[Dataset entries — start]

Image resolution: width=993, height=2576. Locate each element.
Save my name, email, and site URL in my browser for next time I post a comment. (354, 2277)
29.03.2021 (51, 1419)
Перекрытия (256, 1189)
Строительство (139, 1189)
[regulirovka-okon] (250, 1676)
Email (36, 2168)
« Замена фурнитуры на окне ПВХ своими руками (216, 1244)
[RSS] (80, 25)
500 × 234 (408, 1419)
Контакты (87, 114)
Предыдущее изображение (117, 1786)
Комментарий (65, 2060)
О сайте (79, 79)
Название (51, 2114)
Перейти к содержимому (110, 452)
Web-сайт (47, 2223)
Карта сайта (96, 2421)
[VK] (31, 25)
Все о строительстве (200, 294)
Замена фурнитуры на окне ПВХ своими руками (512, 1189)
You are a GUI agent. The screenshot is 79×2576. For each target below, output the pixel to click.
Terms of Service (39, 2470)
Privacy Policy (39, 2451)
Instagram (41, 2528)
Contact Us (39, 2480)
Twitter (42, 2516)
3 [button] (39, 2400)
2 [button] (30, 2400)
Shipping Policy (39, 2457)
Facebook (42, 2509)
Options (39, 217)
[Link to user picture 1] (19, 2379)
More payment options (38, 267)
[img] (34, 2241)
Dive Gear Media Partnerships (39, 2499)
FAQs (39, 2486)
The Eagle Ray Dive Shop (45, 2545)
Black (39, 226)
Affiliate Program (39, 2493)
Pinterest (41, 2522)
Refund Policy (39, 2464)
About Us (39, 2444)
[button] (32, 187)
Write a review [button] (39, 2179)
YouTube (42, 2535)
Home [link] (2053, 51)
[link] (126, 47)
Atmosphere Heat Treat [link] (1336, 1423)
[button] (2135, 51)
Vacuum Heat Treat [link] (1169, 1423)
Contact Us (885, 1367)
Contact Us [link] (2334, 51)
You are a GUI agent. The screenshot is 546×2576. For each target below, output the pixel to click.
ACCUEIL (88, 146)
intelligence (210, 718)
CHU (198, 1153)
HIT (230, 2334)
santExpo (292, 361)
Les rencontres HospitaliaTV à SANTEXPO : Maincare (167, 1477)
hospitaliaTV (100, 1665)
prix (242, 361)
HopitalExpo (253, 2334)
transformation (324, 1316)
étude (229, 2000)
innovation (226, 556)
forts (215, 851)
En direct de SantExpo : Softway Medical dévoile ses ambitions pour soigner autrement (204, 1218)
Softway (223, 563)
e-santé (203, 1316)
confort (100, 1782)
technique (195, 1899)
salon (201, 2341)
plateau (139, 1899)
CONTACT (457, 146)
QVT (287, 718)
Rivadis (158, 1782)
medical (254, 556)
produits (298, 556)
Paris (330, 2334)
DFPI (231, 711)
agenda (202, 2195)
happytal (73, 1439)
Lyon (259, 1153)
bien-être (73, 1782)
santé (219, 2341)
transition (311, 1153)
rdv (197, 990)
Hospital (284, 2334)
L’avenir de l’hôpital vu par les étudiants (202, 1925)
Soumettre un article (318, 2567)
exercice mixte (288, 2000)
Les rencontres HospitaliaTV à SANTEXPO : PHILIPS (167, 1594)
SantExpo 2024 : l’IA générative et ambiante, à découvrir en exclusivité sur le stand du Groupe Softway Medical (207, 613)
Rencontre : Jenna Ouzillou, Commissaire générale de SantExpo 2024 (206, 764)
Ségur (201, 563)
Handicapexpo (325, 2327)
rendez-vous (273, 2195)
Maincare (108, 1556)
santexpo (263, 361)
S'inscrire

[Dataset entries — finish]

### Exercise description
Please restate the records in full, word for word.

### Result
Image resolution: width=993, height=2576. Locate each element.
Save my name, email, and site URL in my browser for next time I post a comment. (354, 2277)
29.03.2021 (51, 1419)
Перекрытия (256, 1189)
Строительство (139, 1189)
[regulirovka-okon] (250, 1676)
Email (36, 2168)
« Замена фурнитуры на окне ПВХ своими руками (216, 1244)
[RSS] (80, 25)
500 × 234 (408, 1419)
Контакты (87, 114)
Предыдущее изображение (117, 1786)
Комментарий (65, 2060)
О сайте (79, 79)
Название (51, 2114)
Перейти к содержимому (110, 452)
Web-сайт (47, 2223)
Карта сайта (96, 2421)
[VK] (31, 25)
Все о строительстве (200, 294)
Замена фурнитуры на окне ПВХ своими руками (512, 1189)
You are a GUI agent. The screenshot is 79×2576. For each target below, output the pixel to click.
Terms of Service (39, 2470)
Privacy Policy (39, 2451)
Instagram (41, 2528)
Contact Us (39, 2480)
Twitter (42, 2516)
3 [button] (39, 2400)
2 [button] (30, 2400)
Shipping Policy (39, 2457)
Facebook (42, 2509)
Options (39, 217)
[Link to user picture 1] (19, 2379)
More payment options (38, 267)
[img] (34, 2241)
Dive Gear Media Partnerships (39, 2499)
FAQs (39, 2486)
The Eagle Ray Dive Shop (45, 2545)
Black (39, 226)
Affiliate Program (39, 2493)
Pinterest (41, 2522)
Refund Policy (39, 2464)
About Us (39, 2444)
[button] (32, 187)
Write a review [button] (39, 2179)
YouTube (42, 2535)
Home [link] (2053, 51)
[link] (126, 47)
Atmosphere Heat Treat [link] (1336, 1423)
[button] (2135, 51)
Vacuum Heat Treat [link] (1169, 1423)
Contact Us (885, 1367)
Contact Us [link] (2334, 51)
You are a GUI agent. The screenshot is 546×2576. For each target below, output the pixel to click.
ACCUEIL (88, 146)
intelligence (210, 718)
CHU (198, 1153)
HIT (230, 2334)
santExpo (292, 361)
Les rencontres HospitaliaTV à SANTEXPO : Maincare (167, 1477)
hospitaliaTV (100, 1665)
prix (242, 361)
HopitalExpo (253, 2334)
transformation (324, 1316)
étude (229, 2000)
innovation (226, 556)
forts (215, 851)
En direct de SantExpo : Softway Medical dévoile ses ambitions pour soigner autrement (204, 1218)
Softway (223, 563)
e-santé (203, 1316)
confort (100, 1782)
technique (195, 1899)
salon (201, 2341)
plateau (139, 1899)
CONTACT (457, 146)
QVT (287, 718)
Rivadis (158, 1782)
medical (254, 556)
produits (298, 556)
Paris (330, 2334)
DFPI (231, 711)
agenda (202, 2195)
happytal (73, 1439)
Lyon (259, 1153)
bien-être (73, 1782)
santé (219, 2341)
transition (311, 1153)
rdv (197, 990)
Hospital (284, 2334)
L’avenir de l’hôpital vu par les étudiants (202, 1925)
Soumettre un article (318, 2567)
exercice mixte (288, 2000)
Les rencontres HospitaliaTV à SANTEXPO : PHILIPS (167, 1594)
SantExpo 2024 : l’IA générative et ambiante, à découvrir en exclusivité sur le stand du Groupe Softway Medical (207, 613)
Rencontre : Jenna Ouzillou, Commissaire générale de SantExpo 2024 (206, 764)
Ségur (201, 563)
Handicapexpo (325, 2327)
rendez-vous (273, 2195)
Maincare (108, 1556)
santexpo (263, 361)
S'inscrire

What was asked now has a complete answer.